Material provided Block Start
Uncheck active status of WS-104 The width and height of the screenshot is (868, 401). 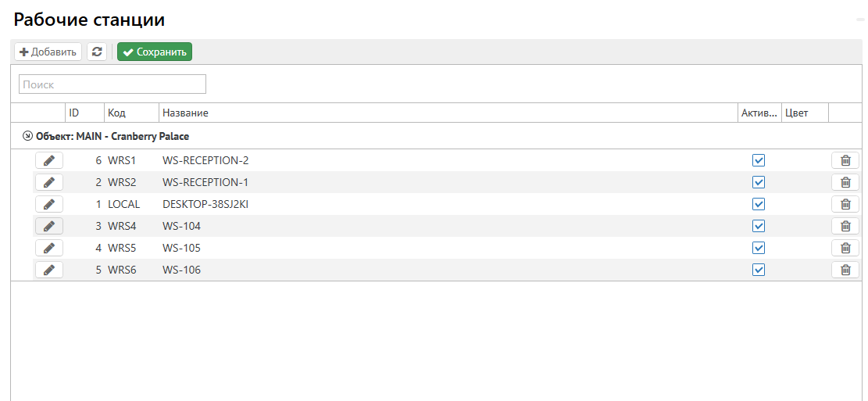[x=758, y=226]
Material provided Block End
Material provided Block Start
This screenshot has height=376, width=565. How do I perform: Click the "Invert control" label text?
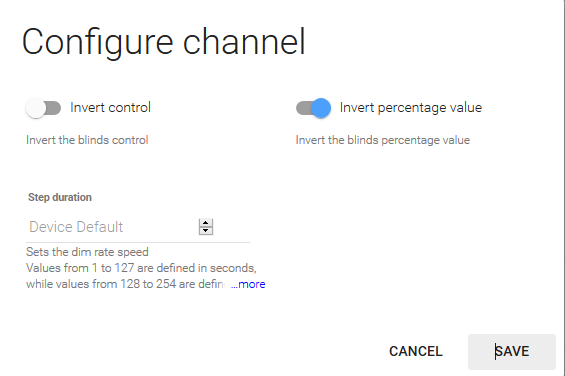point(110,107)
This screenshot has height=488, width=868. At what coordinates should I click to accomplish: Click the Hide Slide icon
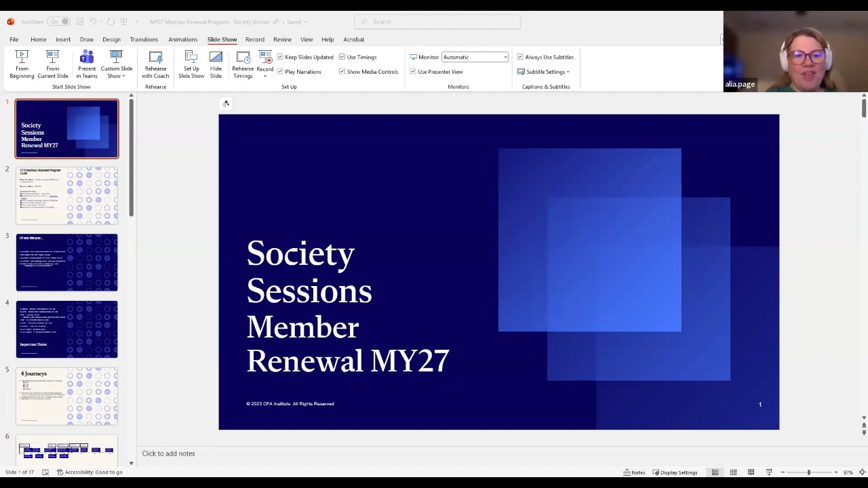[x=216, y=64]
Material provided Block End
Material provided Block Start
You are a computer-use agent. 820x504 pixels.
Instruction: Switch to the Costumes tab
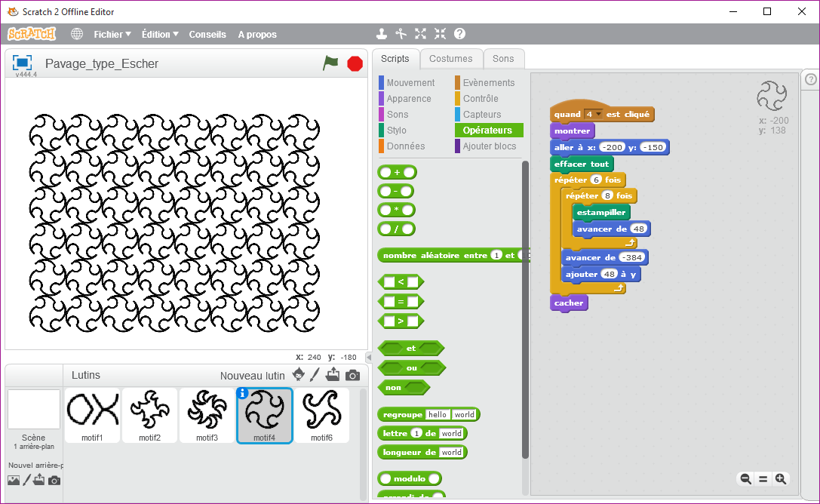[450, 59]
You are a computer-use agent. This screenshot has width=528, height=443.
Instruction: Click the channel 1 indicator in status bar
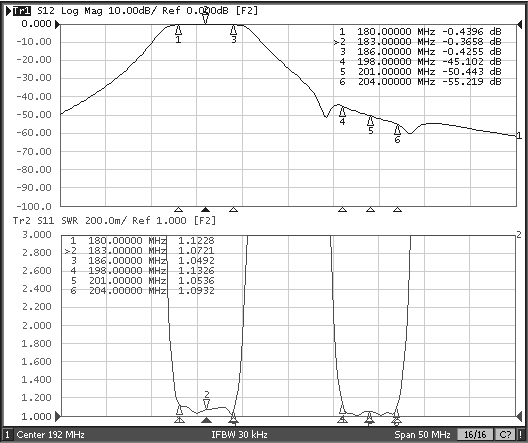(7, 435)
Material provided Block End
Look through the listing above and copy each line with the word "agent" in it.

## Reply to the exercise
You are a computer-use agent. 820x504 pixels.
You are a computer-use agent. This screenshot has width=528, height=443.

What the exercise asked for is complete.